Second-cycle courses and study programmes shall involve the acquisition of specialist knowledge, competence and skills in relation to first-cycle courses and study programmes, and in addition to the requirements for first-cycle courses and study programmes shall

  • further develop the ability of students to integrate and make autonomous use of their knowledge
  • develop the students' ability to deal with complex phenomena, issues and situations, and
  • develop the students' potential for professional activities that demand considerable autonomy, or for research and development work.

(Higher Education Act, Chapter 1, Section 9)

Course objectives

Knowledge and Understanding
After completed studies, the student shall be able to

  • account for the main results in matrix analysis and perturbation theory and how they are used in various applications.

Competence and Skills
After completed studies, the student shall be able to

  • use the techniques of matrix analysis and perturbation theory to analyze and solve matrix equations,
  • use the methods of matrix analysis and perturbation theory to factorize matrices, and
  • solve and analyze generalized and polynomial eigenvalue problems.

Main content of the course

Matrix equations. Canonical forms. Matrices with structures. Decompositions of matrices. Perturbation of eigenvalues. Generalized and polynomial eigenvalue problems. Applications.

Teaching methods

Tutoring using internet-based communication platforms.

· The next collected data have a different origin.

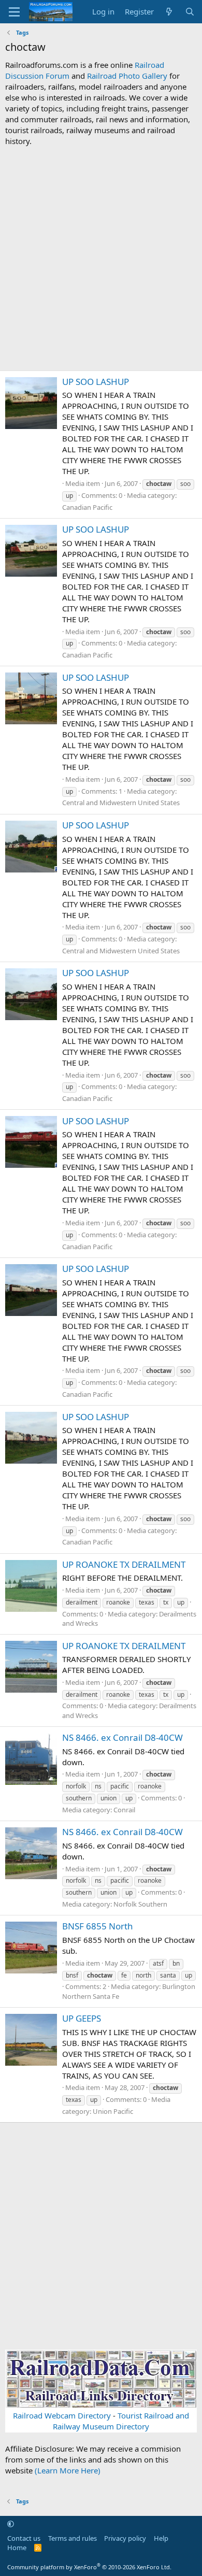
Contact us (23, 2538)
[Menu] (14, 12)
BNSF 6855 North (97, 1926)
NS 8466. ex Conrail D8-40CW (122, 1737)
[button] (10, 2523)
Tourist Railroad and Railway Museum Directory (121, 2420)
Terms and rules (72, 2538)
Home (16, 2547)
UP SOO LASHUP (95, 382)
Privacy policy (125, 2538)
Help (161, 2538)
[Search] (190, 11)
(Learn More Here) (67, 2470)
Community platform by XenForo (89, 2567)
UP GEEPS (81, 2018)
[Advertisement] (101, 259)
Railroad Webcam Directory (62, 2415)
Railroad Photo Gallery (127, 75)
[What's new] (169, 11)
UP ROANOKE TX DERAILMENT (123, 1564)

Students who have been admitted to and registered on a course have the right to receive tuition and/or supervision for the duration of the time period specified for the particular course to which they were accepted (see, the university's admission regulations (in Swedish)). After that, the right to receive tuition and/or supervision expires.

Examination methods

Examination, 7.5 credits (Code: A001)
Assignments


For students with a documented disability, the university may approve applications for adapted or other forms of examinations.

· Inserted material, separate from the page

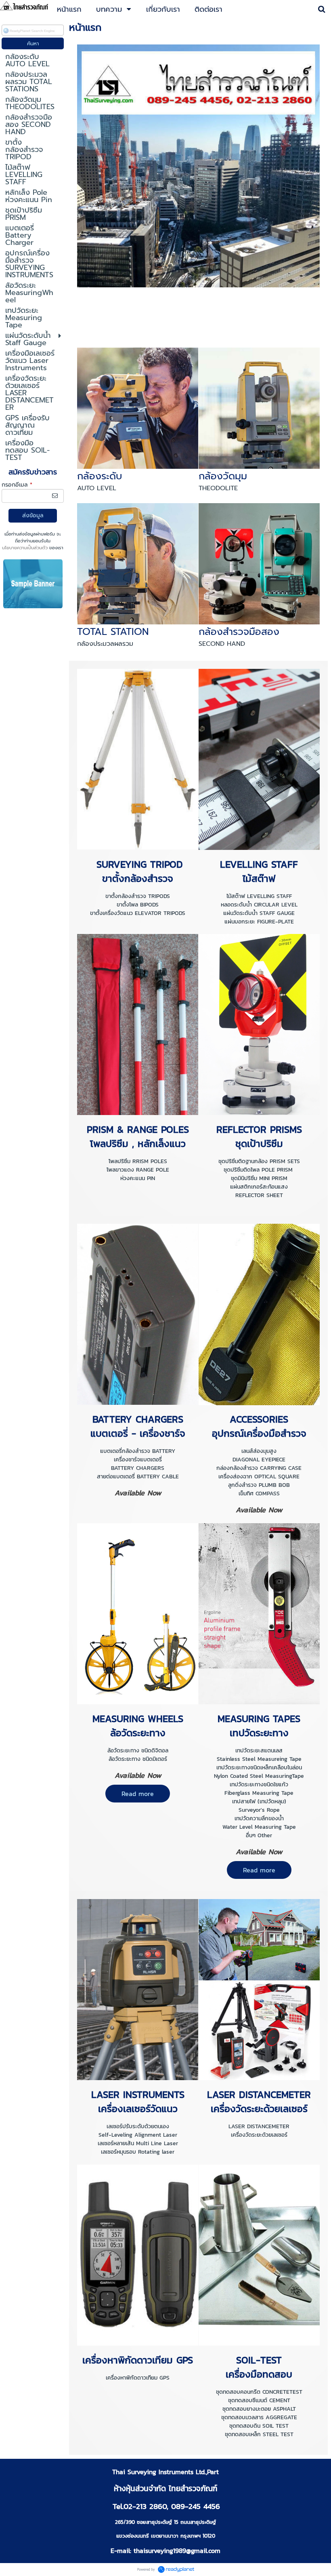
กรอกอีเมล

For further information, see the university's local examination regulations (in Swedish).

Grades

According to the Higher Education Ordinance, Chapter 6, Section 18, a grade is to be awarded on the completion of a course, unless otherwise prescribed by the university. The university may prescribe which grading system shall apply. The grade is to be determined by a teacher specifically appointed by the university (an examiner).

In accordance with university regulations regarding grading systems for first and second-cycle courses (Vice-Chancellor’s decision ORU 2018/00929), one of the following grades shall be used: Fail (U), Pass (G) or Pass with Distinction (VG). For courses that are included in an international Master’s programme (60 or 120 credits) or offered to the university’s incoming exchange students, the grading scale of A-F shall be used. The vice-chancellor, or a person appointed by the vice-chancellor, may decide on exceptions from this provision for a specific course, if there are special grounds.

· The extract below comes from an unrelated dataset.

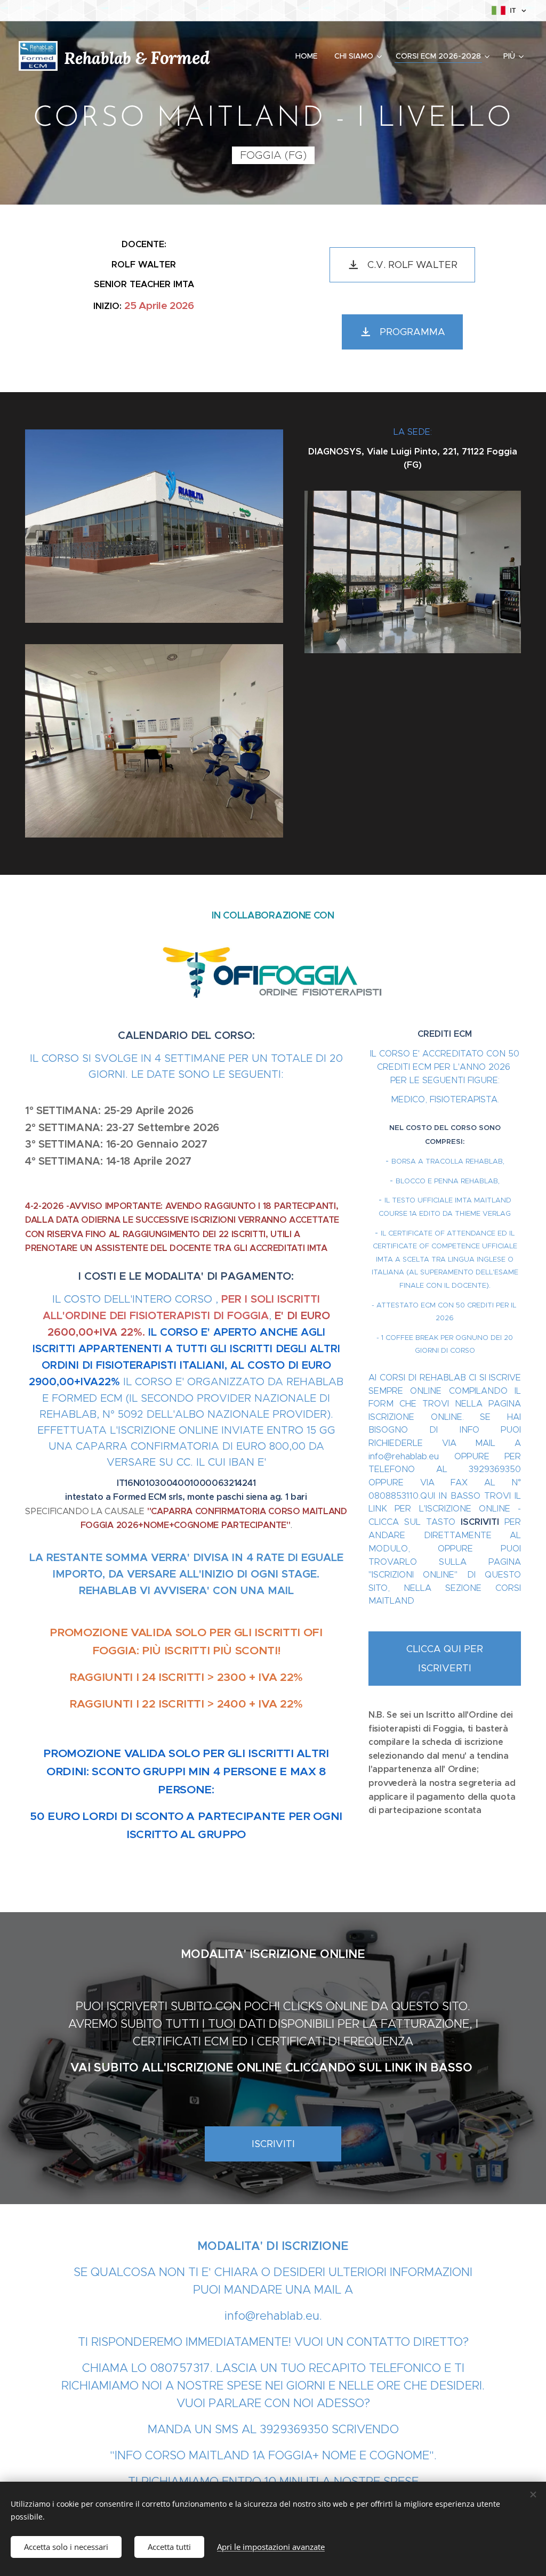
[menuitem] (309, 56)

Grades used on course are Fail (F), Sufficient (E), Satisfactory (D), Good (C), Very Good (B) or Excellent (A).

Examination
Grades used are Fail (F), Sufficient (E), Satisfactory (D), Good (C), Very Good (B) or Excellent (A).

For further information, see the university's local examination regulations (in Swedish).

Specific entry requirements

Computational Mathematics II, 7.5 credits, and Linear Algebra II, 7.5 credits

For further information, see the university's admission regulations (in Swedish).

Transfer of credits for previous studies

Students who have previously completed higher education or other activities are, in accordance with the Higher Education Ordinance, entitled to have these credited towards the current programme, providing that the previous studies or activities meet certain criteria.

For further information, see the university's local credit transfer regulations (in Swedish).

Other provisions

The course will be given in English.

Reading list and other teaching materials

Required Reading

Horn, Roger A., andJohnson, Charles R. (2013)
Matrix analysis
Cambridge University Press

Stewart, Gilbert W., and Sun, Ji-guang (1990)
Matrix Perturbation Theory
Academic Press